■ **Problem details**:
Please print out every entry below, verbatim.

■ **Available records**:
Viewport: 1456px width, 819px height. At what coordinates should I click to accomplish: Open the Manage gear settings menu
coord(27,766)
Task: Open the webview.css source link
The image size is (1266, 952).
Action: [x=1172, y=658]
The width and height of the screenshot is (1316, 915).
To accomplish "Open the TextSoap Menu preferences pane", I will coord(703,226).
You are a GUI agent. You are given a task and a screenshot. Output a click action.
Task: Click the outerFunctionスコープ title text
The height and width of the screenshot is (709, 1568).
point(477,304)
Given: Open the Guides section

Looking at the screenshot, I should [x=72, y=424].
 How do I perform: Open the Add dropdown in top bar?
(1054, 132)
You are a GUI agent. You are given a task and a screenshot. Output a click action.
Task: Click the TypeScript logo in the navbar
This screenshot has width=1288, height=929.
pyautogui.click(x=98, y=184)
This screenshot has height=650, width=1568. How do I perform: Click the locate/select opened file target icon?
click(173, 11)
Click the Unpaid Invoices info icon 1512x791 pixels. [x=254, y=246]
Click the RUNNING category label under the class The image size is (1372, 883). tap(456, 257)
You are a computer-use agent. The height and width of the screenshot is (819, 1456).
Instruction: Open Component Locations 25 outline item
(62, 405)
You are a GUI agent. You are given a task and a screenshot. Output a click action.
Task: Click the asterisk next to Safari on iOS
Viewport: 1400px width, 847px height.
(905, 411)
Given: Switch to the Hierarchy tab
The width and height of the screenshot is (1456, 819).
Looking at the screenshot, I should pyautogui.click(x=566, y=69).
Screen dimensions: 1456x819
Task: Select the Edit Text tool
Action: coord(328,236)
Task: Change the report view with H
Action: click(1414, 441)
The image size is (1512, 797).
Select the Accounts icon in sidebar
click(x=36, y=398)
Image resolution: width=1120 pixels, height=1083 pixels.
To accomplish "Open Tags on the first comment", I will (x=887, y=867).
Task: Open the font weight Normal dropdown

■ **Result**:
Viewport: 1456px width, 819px height. At what coordinates should I click to accomplish: Open the Manage gear settings menu
coord(27,766)
Task: Open the webview.css source link
The image size is (1266, 952).
Action: [x=1172, y=658]
The width and height of the screenshot is (1316, 915).
To accomplish "Open the TextSoap Menu preferences pane", I will coord(703,226).
You are a GUI agent. You are given a task and a screenshot. Output a click action.
Task: Click the outerFunctionスコープ title text
The height and width of the screenshot is (709, 1568).
point(477,304)
Given: Open the Guides section

Looking at the screenshot, I should [x=72, y=424].
 How do I perform: Open the Add dropdown in top bar?
(1054, 132)
You are a GUI agent. You are given a task and a screenshot. Output a click action.
Task: Click the TypeScript logo in the navbar
This screenshot has width=1288, height=929.
pyautogui.click(x=98, y=184)
This screenshot has height=650, width=1568. How do I perform: Click the locate/select opened file target icon?
click(173, 11)
Click the Unpaid Invoices info icon 1512x791 pixels. [x=254, y=246]
Click the RUNNING category label under the class The image size is (1372, 883). tap(456, 257)
You are a computer-use agent. The height and width of the screenshot is (819, 1456).
Instruction: Open Component Locations 25 outline item
(62, 405)
You are a GUI agent. You are given a task and a screenshot. Output a click action.
Task: Click the asterisk next to Safari on iOS
Viewport: 1400px width, 847px height.
(905, 411)
Given: Switch to the Hierarchy tab
The width and height of the screenshot is (1456, 819).
Looking at the screenshot, I should pyautogui.click(x=566, y=69).
Screen dimensions: 1456x819
Task: Select the Edit Text tool
Action: coord(328,236)
Task: Change the report view with H
Action: click(1414, 441)
The image size is (1512, 797).
Select the Accounts icon in sidebar
click(x=36, y=398)
Image resolution: width=1120 pixels, height=1083 pixels.
To accomplish "Open Tags on the first comment", I will (x=887, y=867).
Task: Open the font weight Normal dropdown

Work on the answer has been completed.